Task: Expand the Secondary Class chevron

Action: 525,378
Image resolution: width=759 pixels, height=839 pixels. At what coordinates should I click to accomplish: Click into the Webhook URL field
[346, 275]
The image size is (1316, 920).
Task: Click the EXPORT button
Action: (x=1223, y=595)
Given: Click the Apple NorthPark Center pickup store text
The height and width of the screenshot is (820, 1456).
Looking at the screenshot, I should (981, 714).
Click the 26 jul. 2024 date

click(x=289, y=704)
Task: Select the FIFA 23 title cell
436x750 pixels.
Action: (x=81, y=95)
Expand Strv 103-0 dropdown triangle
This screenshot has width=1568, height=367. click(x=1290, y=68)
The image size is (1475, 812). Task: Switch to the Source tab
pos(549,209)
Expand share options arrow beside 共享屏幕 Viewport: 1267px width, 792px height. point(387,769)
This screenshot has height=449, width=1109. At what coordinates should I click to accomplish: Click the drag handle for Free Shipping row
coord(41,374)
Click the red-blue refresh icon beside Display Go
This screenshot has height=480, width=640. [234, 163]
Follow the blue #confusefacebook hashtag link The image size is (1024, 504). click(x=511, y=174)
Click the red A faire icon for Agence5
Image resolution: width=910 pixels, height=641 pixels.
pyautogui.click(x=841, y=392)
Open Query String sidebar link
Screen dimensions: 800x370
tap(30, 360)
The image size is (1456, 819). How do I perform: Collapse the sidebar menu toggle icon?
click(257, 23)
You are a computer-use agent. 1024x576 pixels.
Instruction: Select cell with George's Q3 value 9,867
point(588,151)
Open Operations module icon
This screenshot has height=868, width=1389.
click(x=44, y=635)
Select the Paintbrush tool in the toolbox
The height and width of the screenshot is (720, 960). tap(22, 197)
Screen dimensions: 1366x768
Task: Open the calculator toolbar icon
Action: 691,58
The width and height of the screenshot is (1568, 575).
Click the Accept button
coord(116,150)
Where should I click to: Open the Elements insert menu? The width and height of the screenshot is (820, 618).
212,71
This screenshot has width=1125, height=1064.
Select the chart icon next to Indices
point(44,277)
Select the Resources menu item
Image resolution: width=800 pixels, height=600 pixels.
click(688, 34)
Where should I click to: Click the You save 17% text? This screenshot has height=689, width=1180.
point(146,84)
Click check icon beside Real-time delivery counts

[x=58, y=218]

Required work:
From the line that contains "Click the Accept button" through the last line of the listing, every line is to be restated word for word, both ends included.

Exercise response:
Click the Accept button
coord(116,150)
Where should I click to: Open the Elements insert menu? The width and height of the screenshot is (820, 618).
212,71
This screenshot has width=1125, height=1064.
Select the chart icon next to Indices
point(44,277)
Select the Resources menu item
Image resolution: width=800 pixels, height=600 pixels.
click(688, 34)
Where should I click to: Click the You save 17% text? This screenshot has height=689, width=1180.
point(146,84)
Click check icon beside Real-time delivery counts

[x=58, y=218]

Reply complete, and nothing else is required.